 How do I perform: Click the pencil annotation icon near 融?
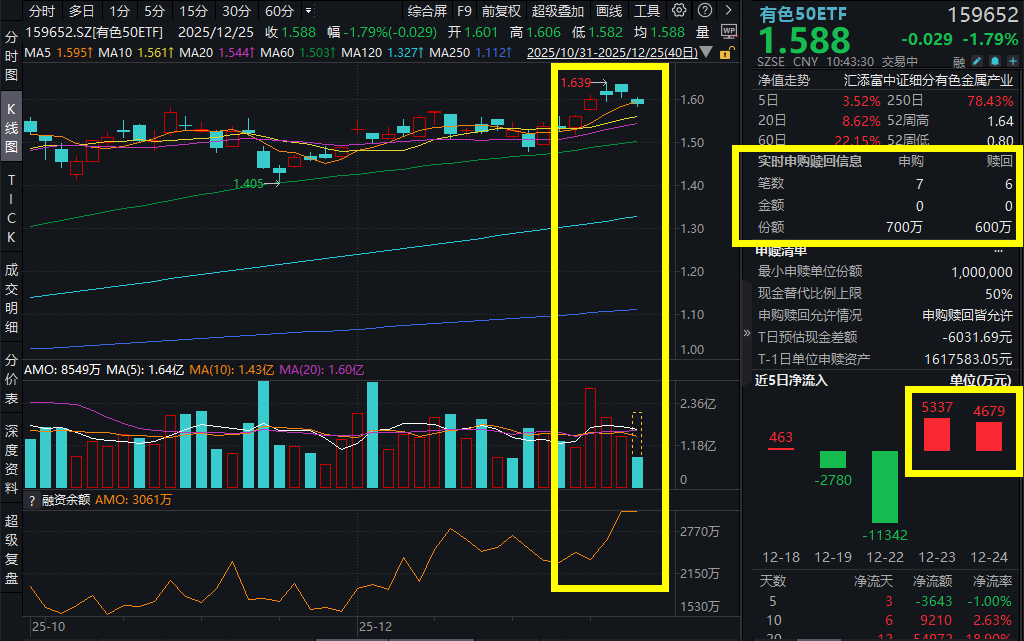pyautogui.click(x=977, y=61)
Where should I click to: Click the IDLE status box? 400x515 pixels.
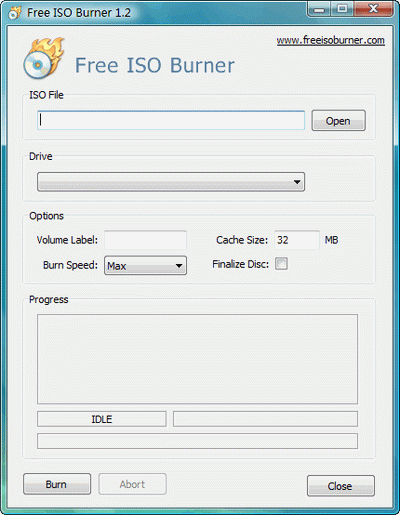click(x=102, y=419)
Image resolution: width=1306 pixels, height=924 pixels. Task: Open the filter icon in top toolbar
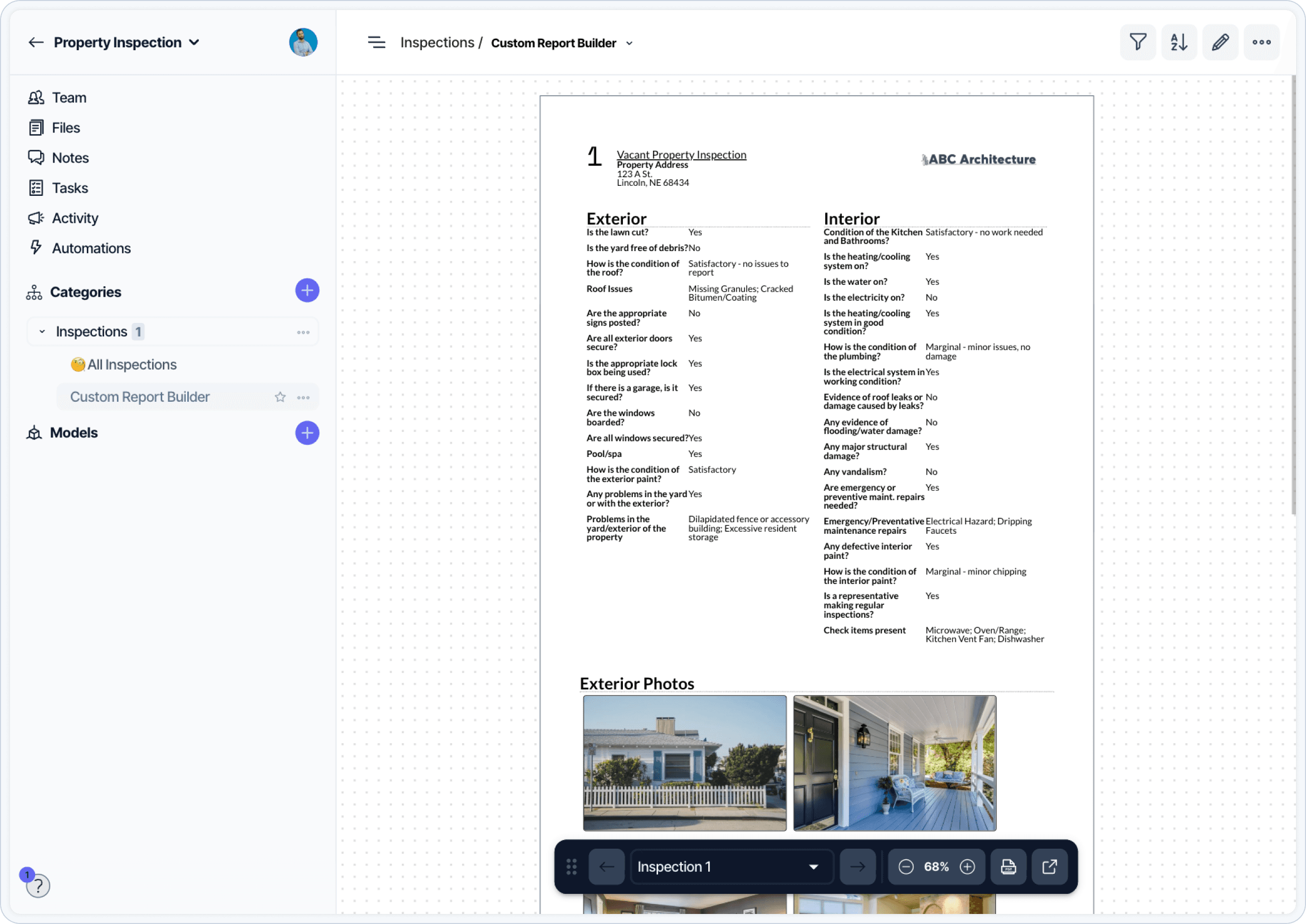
################
* WHAT THIS TASK INVOLVES
Reproduce the entire listing above word for word, leaving out the pictures.

* THE SOLUTION
 How do I perform: Click the pencil annotation icon near 融?
pyautogui.click(x=977, y=61)
Where should I click to: Click the IDLE status box? 400x515 pixels.
click(x=102, y=419)
Image resolution: width=1306 pixels, height=924 pixels. Task: Open the filter icon in top toolbar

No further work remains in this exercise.